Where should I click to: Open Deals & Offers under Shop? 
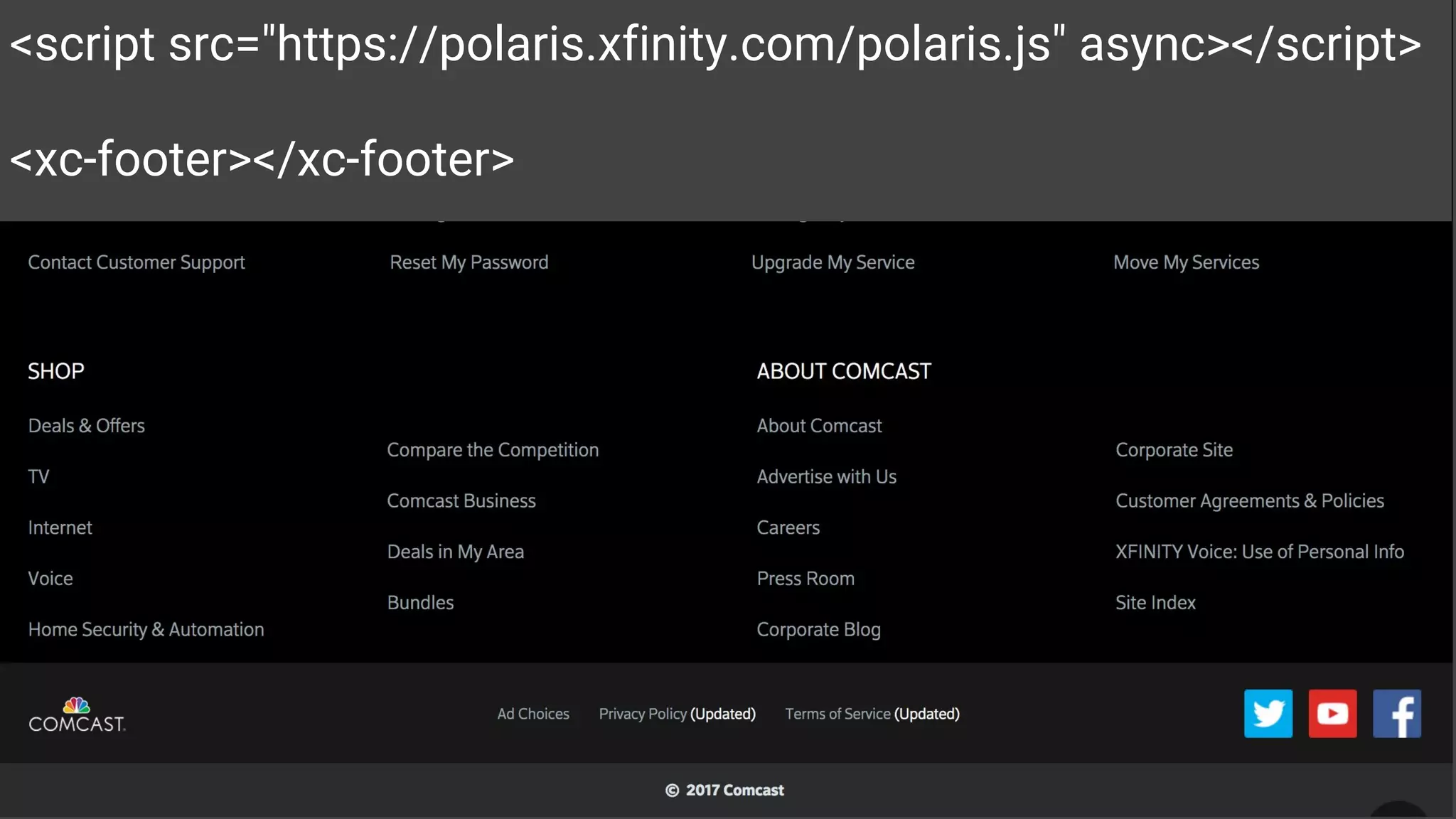(x=87, y=426)
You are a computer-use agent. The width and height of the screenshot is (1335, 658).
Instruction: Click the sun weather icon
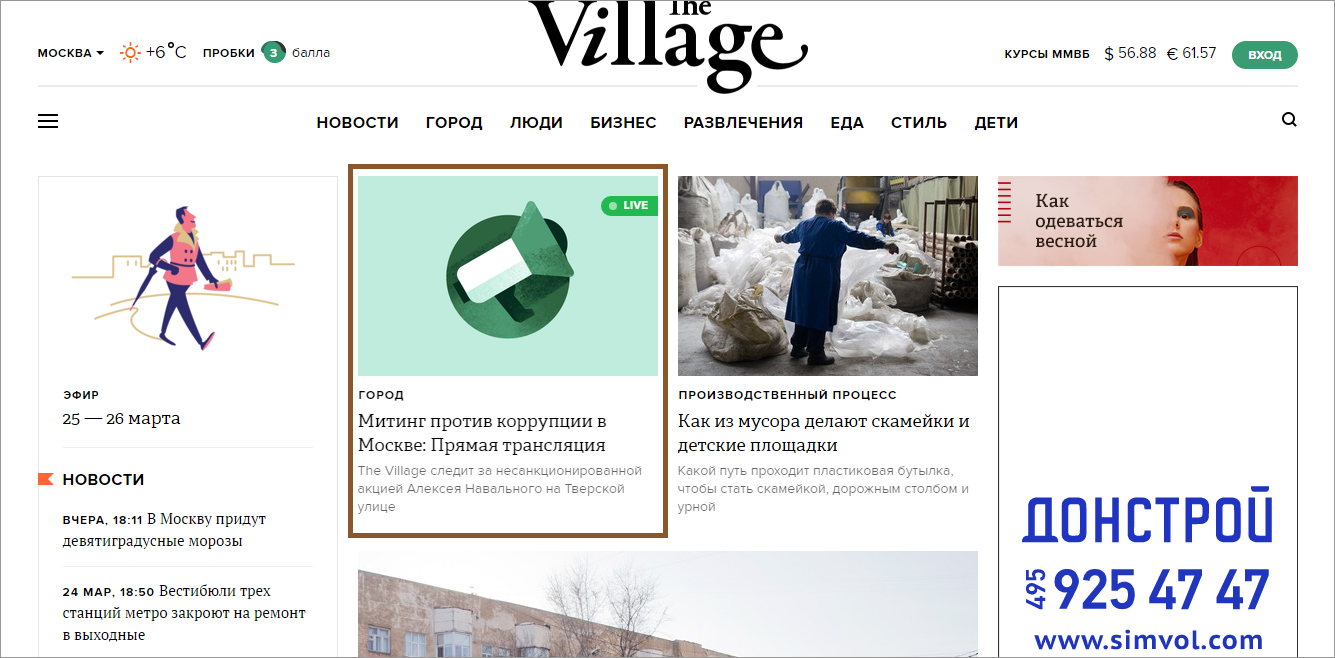130,53

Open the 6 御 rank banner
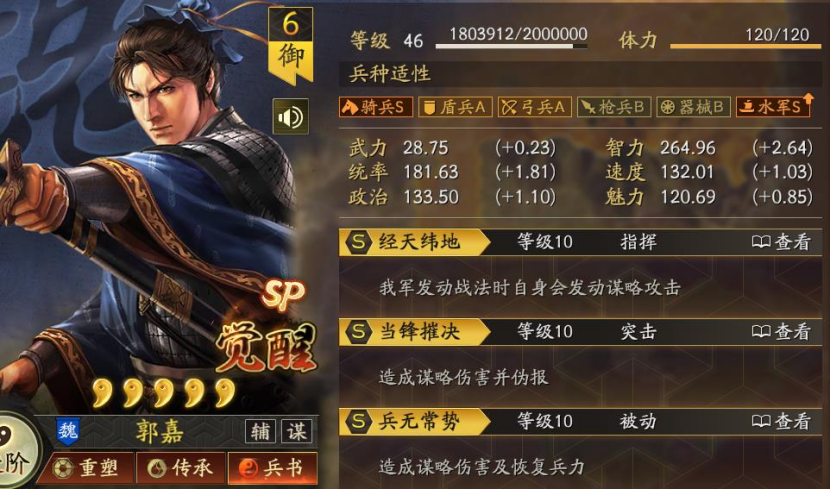pos(290,46)
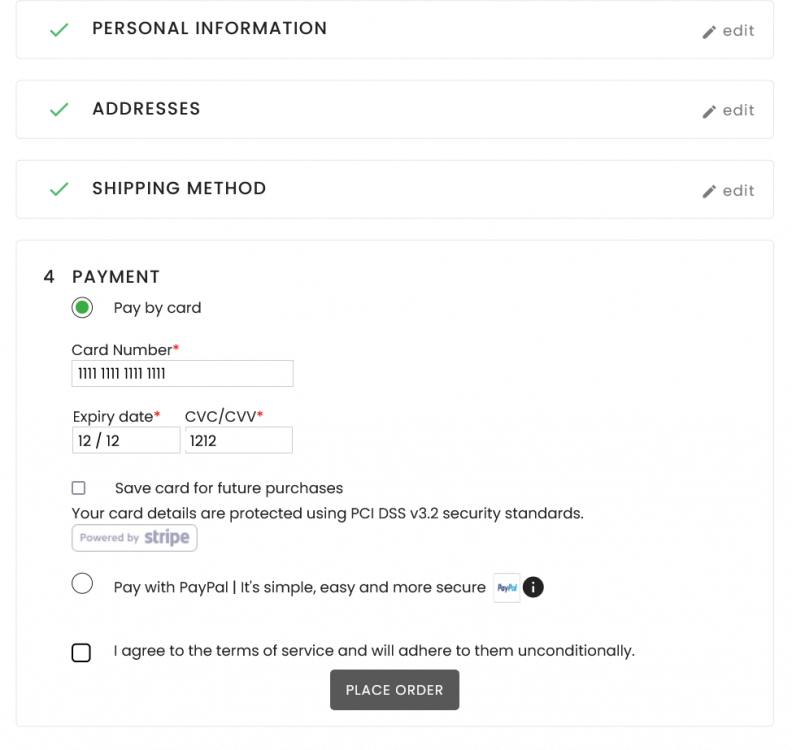Check the agree to terms of service box
The height and width of the screenshot is (750, 792).
[x=81, y=652]
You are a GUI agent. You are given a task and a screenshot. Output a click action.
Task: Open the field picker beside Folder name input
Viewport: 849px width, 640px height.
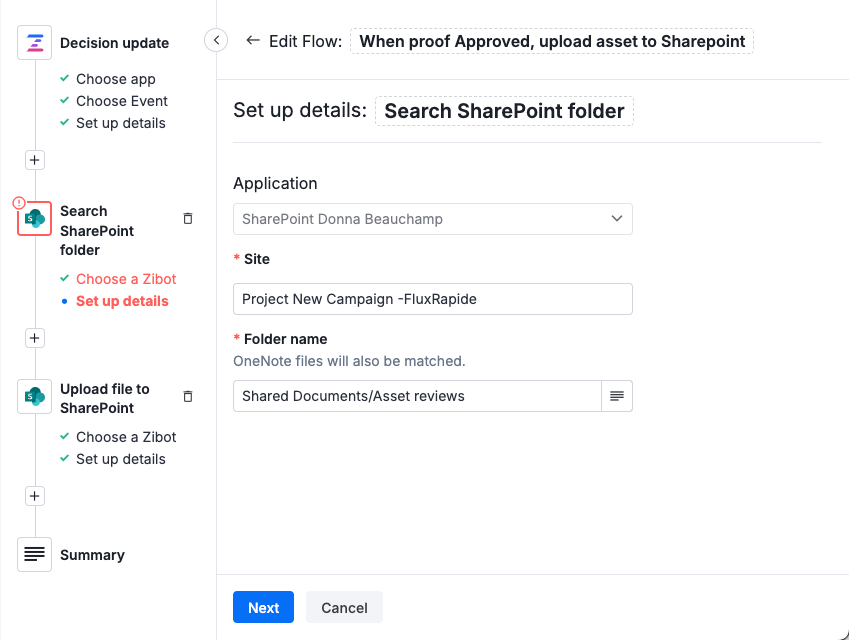pyautogui.click(x=618, y=396)
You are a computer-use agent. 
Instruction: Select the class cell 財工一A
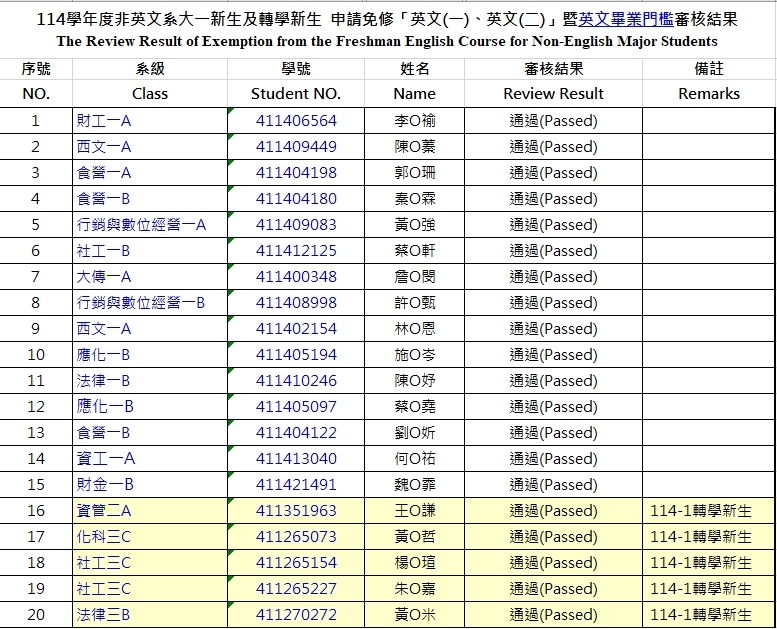105,121
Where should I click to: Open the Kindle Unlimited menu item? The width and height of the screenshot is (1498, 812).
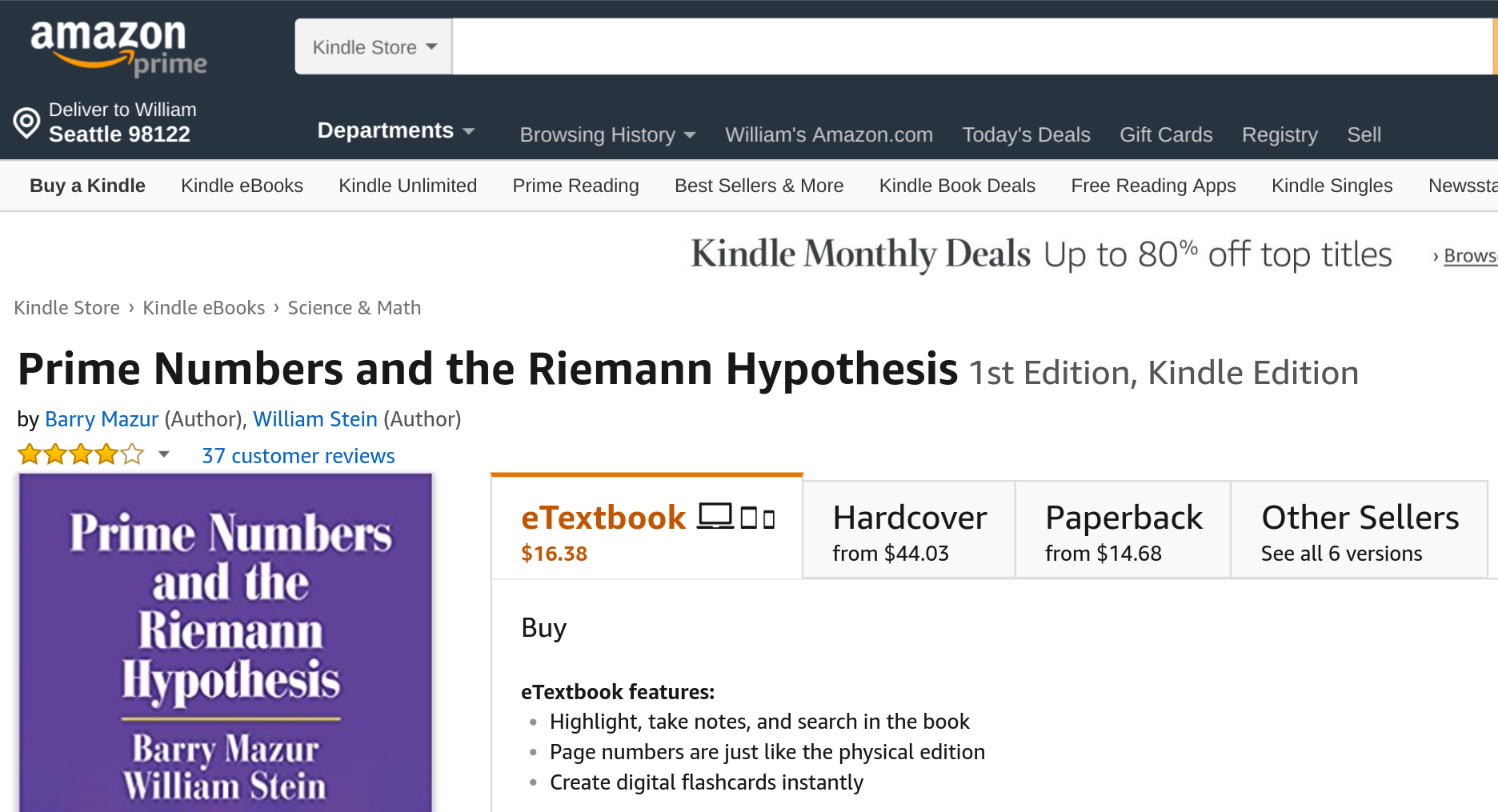[407, 186]
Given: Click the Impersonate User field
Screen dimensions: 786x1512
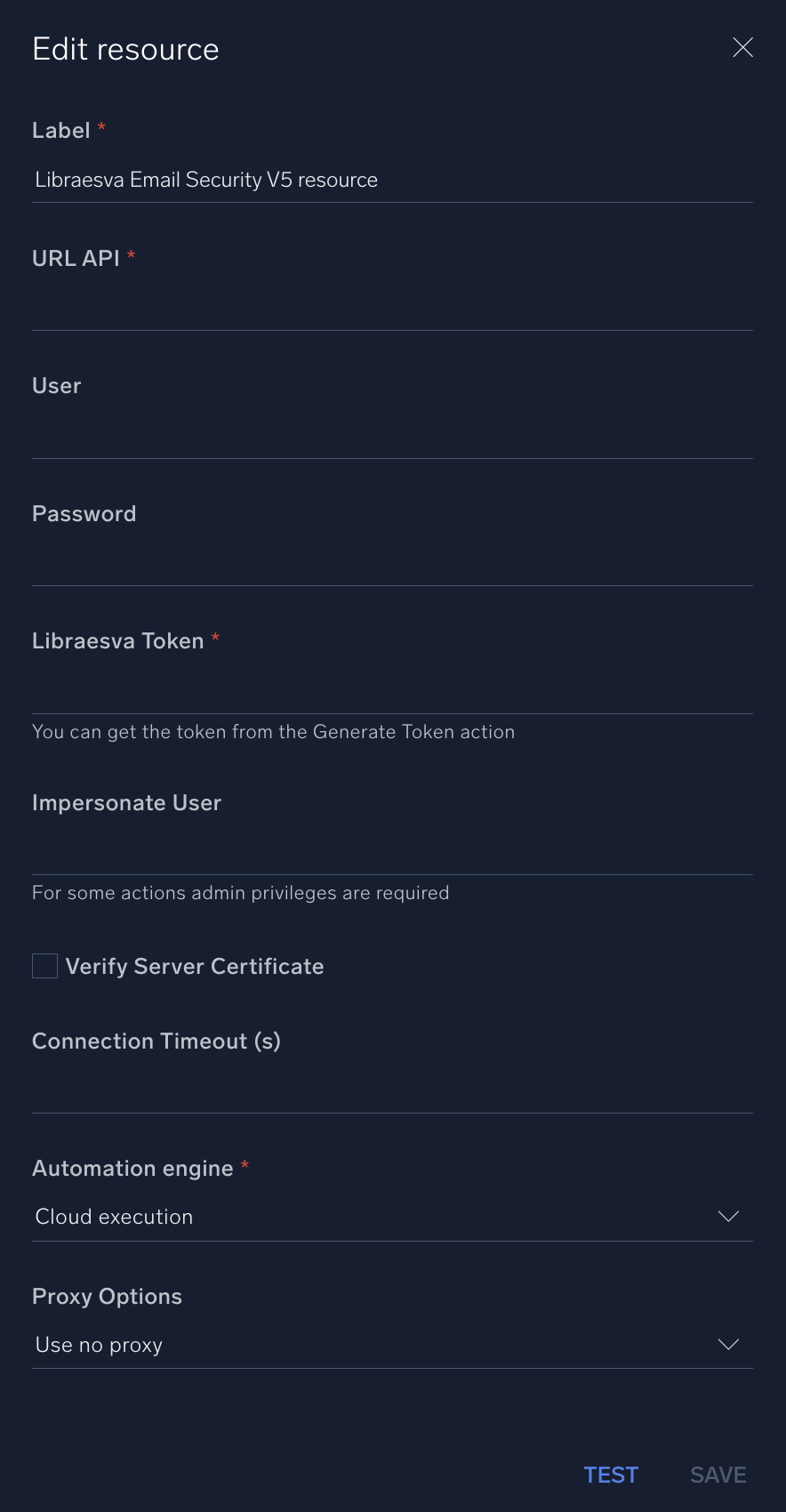Looking at the screenshot, I should [x=391, y=854].
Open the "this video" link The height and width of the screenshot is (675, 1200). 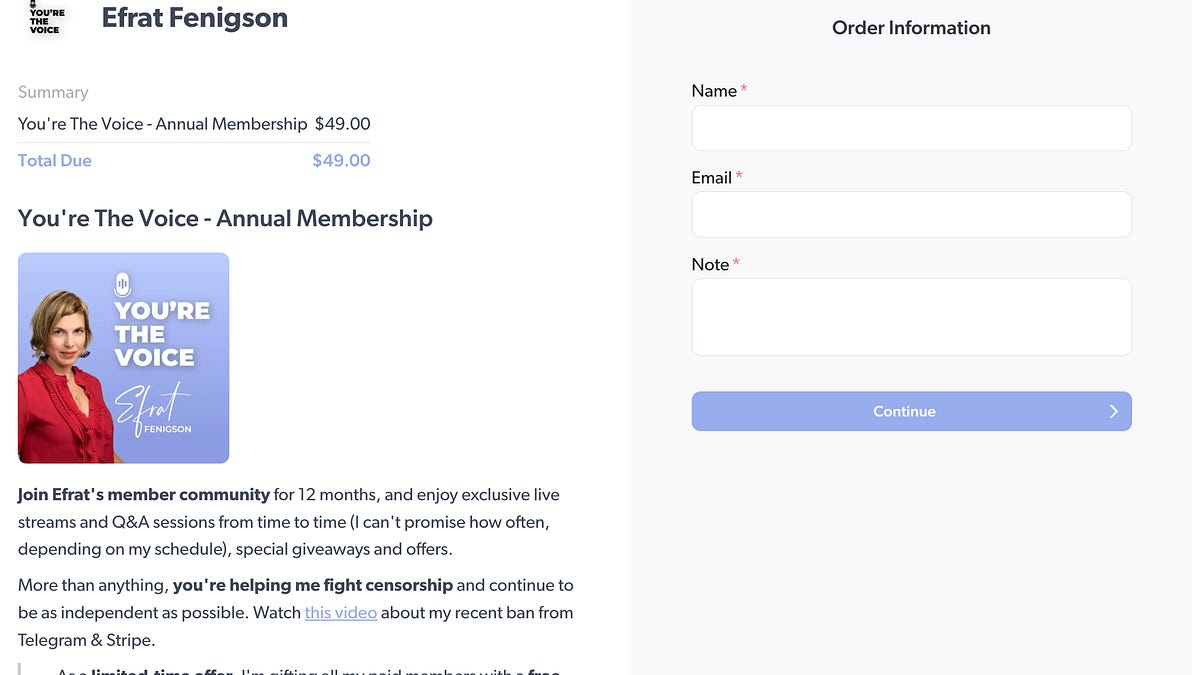click(340, 612)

**Task to complete:** Which lines of the records above contain the word "computer"? Show each of them.

**Written solution:**
You are a computer-use agent. The width and height of the screenshot is (1335, 658).
You are a computer-use agent. 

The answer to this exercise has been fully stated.